Unicode conversion of non-breaking hyphens in MS Word
Posted by Jim Brase on 2012-12-11 10:50:00
The USV for the non-breaking hyphen is U+2011. However, if a document is saved in Microsoft Word as 8-bit text, a non-breaking hyphen is represented as 0x1E. This may apply to data created with MS Word in the following situations:
- Data is saved as plain text. (The default in current versions of MS Word is to save data as Unicode text.) I have verified that Word 2010 on a Windows 7 platform will convert a non-breaking hyphen to 0x1E when a document is saved as plain text.
- A document has been created on a pre-Unicode version of MS Word, which would be very old. I believe that such was the type of document that my colleague, who brought this issue to my attention, was working with.
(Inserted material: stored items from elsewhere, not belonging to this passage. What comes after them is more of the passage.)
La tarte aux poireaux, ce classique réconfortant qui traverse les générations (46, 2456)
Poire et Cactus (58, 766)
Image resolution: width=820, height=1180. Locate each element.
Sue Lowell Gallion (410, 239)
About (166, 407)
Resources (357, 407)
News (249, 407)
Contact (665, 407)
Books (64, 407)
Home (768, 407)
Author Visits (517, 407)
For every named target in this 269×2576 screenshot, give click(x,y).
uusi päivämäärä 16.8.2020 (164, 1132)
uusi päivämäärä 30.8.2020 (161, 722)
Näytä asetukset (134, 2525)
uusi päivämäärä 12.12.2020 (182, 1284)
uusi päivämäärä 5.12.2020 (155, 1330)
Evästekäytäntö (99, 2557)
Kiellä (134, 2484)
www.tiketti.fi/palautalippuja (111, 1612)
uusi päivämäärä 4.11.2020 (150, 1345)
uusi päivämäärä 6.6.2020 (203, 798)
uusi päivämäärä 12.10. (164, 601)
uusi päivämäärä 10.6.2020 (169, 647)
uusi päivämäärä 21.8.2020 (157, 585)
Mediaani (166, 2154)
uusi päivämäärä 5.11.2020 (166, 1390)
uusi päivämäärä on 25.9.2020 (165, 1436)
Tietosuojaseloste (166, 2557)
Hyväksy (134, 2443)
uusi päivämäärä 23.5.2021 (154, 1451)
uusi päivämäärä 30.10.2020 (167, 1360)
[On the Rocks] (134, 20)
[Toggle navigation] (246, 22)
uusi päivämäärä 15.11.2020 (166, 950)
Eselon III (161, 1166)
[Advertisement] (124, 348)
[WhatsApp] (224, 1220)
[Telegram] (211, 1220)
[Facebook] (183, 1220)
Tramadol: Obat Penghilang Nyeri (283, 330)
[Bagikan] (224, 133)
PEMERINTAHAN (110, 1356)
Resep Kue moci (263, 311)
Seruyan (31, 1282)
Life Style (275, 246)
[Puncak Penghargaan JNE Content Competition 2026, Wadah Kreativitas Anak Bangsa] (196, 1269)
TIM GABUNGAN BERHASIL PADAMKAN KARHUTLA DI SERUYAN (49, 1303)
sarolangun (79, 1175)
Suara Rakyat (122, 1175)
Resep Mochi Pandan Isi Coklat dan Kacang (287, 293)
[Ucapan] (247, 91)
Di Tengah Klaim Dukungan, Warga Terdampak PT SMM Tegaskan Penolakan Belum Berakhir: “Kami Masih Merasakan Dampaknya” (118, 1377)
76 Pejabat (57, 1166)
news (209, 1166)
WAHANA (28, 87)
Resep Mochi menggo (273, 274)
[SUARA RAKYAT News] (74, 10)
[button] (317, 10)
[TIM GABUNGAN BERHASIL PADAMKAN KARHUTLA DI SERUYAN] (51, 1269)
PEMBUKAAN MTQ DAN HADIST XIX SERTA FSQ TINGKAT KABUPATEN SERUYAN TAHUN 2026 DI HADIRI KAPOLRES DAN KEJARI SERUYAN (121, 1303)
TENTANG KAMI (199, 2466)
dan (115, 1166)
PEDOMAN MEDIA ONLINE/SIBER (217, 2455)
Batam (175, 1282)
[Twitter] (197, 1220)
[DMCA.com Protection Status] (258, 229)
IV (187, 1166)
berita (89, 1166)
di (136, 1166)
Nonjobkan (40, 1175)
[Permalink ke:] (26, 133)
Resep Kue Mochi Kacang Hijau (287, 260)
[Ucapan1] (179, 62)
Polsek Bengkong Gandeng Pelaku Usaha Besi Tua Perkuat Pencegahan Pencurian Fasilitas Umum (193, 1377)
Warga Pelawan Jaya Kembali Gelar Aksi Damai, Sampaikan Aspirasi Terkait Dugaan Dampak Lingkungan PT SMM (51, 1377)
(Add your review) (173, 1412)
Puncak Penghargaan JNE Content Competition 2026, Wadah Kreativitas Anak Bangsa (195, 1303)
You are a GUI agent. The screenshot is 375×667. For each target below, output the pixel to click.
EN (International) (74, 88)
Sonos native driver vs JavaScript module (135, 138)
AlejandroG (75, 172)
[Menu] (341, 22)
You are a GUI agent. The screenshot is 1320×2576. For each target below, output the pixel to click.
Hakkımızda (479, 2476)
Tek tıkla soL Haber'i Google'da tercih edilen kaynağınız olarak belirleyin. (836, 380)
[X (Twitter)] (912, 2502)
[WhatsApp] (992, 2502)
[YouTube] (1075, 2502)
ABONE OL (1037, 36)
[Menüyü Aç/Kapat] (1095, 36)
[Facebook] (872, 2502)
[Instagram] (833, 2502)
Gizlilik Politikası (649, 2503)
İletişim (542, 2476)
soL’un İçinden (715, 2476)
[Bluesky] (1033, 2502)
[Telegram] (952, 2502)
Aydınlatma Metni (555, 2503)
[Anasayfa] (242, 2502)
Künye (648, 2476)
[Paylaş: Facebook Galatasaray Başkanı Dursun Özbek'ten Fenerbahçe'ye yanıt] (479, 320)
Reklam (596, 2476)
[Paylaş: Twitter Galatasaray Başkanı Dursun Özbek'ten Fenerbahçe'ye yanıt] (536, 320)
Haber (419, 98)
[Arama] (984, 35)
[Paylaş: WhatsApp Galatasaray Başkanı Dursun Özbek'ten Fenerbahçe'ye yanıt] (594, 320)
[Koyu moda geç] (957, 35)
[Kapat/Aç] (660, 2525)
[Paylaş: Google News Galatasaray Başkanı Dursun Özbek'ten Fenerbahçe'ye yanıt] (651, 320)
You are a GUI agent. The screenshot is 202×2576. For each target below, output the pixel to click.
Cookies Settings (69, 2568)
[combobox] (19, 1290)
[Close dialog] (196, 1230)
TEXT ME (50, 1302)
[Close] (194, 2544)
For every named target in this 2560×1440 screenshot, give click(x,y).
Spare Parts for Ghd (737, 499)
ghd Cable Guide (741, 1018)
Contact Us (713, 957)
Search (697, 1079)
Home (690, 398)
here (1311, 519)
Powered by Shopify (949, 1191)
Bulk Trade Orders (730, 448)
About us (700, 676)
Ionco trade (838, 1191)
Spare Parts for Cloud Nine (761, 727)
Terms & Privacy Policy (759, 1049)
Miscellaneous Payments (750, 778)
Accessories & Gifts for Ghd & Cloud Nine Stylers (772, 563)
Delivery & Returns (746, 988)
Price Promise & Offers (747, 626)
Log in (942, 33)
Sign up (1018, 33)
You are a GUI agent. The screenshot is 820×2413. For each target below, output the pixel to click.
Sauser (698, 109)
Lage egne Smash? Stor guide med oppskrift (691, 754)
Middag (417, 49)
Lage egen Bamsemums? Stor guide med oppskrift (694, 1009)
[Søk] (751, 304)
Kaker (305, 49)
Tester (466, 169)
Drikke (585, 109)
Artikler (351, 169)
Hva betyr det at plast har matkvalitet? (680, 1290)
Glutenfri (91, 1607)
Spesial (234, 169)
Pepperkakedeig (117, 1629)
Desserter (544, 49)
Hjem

It is not certain how many of our mapping tables recognize 0x1E as a non-breaking hyphen. When I ran a test using the CP1252 converter, it changed a 0x1E to U+001E. This is what one would normally want. But it will not handle 8-bit data from MS Word correctly.
If you have 8-bit data that originated in MS Word which contains 0x1E, and your mapping table converts 0x1E to U+001E, you can handle it in one of the following ways:
- Customize the mapping table to convert 0x1E to U+2011, or:
- Convert that data with the existing mapping table, then use a global 'find and replace' to change U+001E to U+2011, or:
- First use a global 'find and replace' to change 0x1E to an unused ASCII character sequence, such as ^~, which represents a non-breaking hyphen. Then convert the data with an existing map.
If you have converted MS Word data, and hyphens seemed to disappear, or the data was left with seemingly extraneous U+001Es, you should check to see if this is the cause.
It is not clear that all mapping tables should be modified to include the 0x1E > U+2011 change, since this is specific to MS Word 8-bit data, and tables are often used with data from other sources.